Would you recommend the product? yes | Price you paid?: None indicated | Rating: 7
Arios is basically a respin of Ubuntu, with no repository of its own. It chiefly differs in offering the Gnome desktop and a customised Arios one; it’s therefore very similar to Pinguy. But it comes from Iran, and so has excellent support for the Persian language.
The website warns that a few computers may boot to a blank grey screen, which happened to me, but the solution is simple. Once the live session is running one can use the standard installer, Ubiquity. As is often the case, this will lock-up if you try to encrypt /home.

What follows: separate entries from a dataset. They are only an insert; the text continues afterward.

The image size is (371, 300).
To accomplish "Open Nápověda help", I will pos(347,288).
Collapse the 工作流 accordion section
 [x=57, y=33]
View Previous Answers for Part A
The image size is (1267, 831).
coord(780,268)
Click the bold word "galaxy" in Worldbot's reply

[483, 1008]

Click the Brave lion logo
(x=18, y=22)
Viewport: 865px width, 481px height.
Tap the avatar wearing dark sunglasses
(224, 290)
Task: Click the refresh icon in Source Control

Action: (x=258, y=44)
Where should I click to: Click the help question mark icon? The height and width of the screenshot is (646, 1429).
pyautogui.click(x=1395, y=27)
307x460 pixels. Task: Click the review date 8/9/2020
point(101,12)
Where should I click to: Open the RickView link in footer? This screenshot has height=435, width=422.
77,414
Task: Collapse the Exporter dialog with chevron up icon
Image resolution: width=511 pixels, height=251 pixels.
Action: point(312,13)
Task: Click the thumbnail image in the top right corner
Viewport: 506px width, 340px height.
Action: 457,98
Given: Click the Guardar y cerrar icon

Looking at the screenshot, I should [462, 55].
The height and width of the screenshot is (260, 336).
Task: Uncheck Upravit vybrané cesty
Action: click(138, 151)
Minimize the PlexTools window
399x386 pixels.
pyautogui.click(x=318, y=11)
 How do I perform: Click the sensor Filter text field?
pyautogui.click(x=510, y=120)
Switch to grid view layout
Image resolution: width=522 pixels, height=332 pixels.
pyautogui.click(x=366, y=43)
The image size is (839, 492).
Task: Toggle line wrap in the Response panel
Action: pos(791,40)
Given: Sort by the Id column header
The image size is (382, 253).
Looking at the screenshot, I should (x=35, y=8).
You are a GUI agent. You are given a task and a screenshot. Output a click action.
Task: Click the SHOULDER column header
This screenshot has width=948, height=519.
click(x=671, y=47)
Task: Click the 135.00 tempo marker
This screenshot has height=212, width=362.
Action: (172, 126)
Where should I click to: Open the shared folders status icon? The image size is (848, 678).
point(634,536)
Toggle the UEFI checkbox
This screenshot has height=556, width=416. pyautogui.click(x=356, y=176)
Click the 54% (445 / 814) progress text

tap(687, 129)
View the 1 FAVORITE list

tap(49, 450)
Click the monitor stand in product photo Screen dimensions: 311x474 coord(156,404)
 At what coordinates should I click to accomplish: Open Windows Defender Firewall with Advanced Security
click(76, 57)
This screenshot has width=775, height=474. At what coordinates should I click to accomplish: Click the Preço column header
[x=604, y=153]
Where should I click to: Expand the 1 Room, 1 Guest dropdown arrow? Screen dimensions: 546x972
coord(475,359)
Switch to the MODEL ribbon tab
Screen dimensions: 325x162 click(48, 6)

The selection of software is generous: LibreOffice, Firefox & Chromium, Thunderbird & Geary, Xchat, Pidgin, Choqok, Gimp, Mypaint, Inkscape, Shotwell, Audacious & Rhythmbox, Audacity, Cheese, Openshot, Totem & VLC & Smplayer! Of these, only Choqok, Audacity, Rhythmbox, and Totem left warnings when run from the CLI, but Audacious wouldn’t run at all. You also get Wine, Virtualbox, and dial-up internet. Codecs are installed and work perfectly, even on my ‘mp4 from hell’, but the Flash plugin has to be installed using a tool on the desktop. Unlike Ubuntu, Arios accepted my USB speakers. This was the first distro I’ve used that defaults to zsh rather than bash. For some reason, Arios seems a little bloated — it’s larger than Pinguy and even OpenSUSE — so 1GB is advisable.
If you like Ubuntu but prefer Gnome 3 to Unity, this probably has the edge on Pinguy.